家に帰った勝家は、パソコンの電源をつけた。
政宗に教えてもらってインキュバスの正体は分かったが、もう少し調べてみたい。
パソコンが起動するまでの時間にコーヒーを淹れて、机の前に座った。



「……何だこれは…」

開いたサイトに載っていた文面の数々。その異様さに勝家は思わず独り言を漏らした。
インキュバスは女性の夢の中に現れ性交をし、悪魔の子を孕ませるという。
勝家はインキュバスのおぞましい生態にぶるりと震えた。
知っている限りでは日本の妖怪にそんなものは居ない。
西洋とは恐ろしいものだ。

さっさとあいつの勘違いをとかなければ何となく落ち着かない。
昼寝でもしてあいつと一刻も早くおさらばするべきだと思い、部屋の電気を消してベッドに寝転んだ。
普段は昼に眠くなる事はほとんど無いのだが、何故か吸い込まれるように、あっという間に眠りに落ちた。

「ここは…」

昨日も見た、己の部屋のような場所。
1つ違うのは、始めからあの男が目の前にいるという事だ。
派手な色の髪をした、長身の男が。

「今日は早かったな。
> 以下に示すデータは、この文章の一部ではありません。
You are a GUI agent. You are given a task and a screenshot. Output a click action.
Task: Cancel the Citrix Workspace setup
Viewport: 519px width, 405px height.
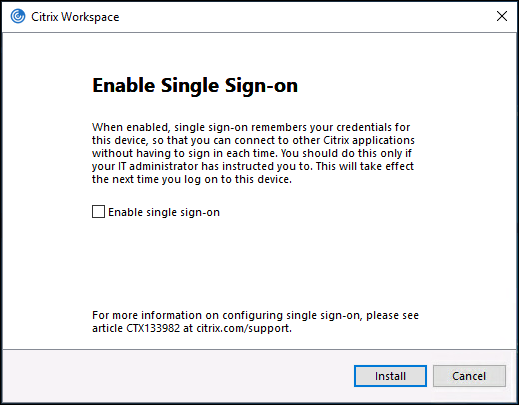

どうかしたか?」

艶っぽく笑った男に勝家は向き直った。

「お前は私を女だと思っているのかもしれないが…私は男だ。もう私の夢に現れるな」

冷静にそう告げると、男は少しだけ目を見開いて手をひらひらと振った。

「そんな事始めっから分かってるって」
「な……!どういう事だ」
「だから、俺はあんたが欲しいんだって。あんたが今日インキュバスについて調べてた事は知ってる。俺の生態分かってんだろ?」

本気で意味が分からない。
自分の事を男だと知っていた?
私が欲しい?
混乱した勝家は男を見つめたまま絶句した。
勝家の様子を見ている男は笑って、勝家の側に寄る。

「今はまだ昼だから時間はたっぷりある。ゆっくり説明してやるよ」

目を細めて笑った男の瞳は淫夢の名にふさわしく、淫らな光を湛えていた。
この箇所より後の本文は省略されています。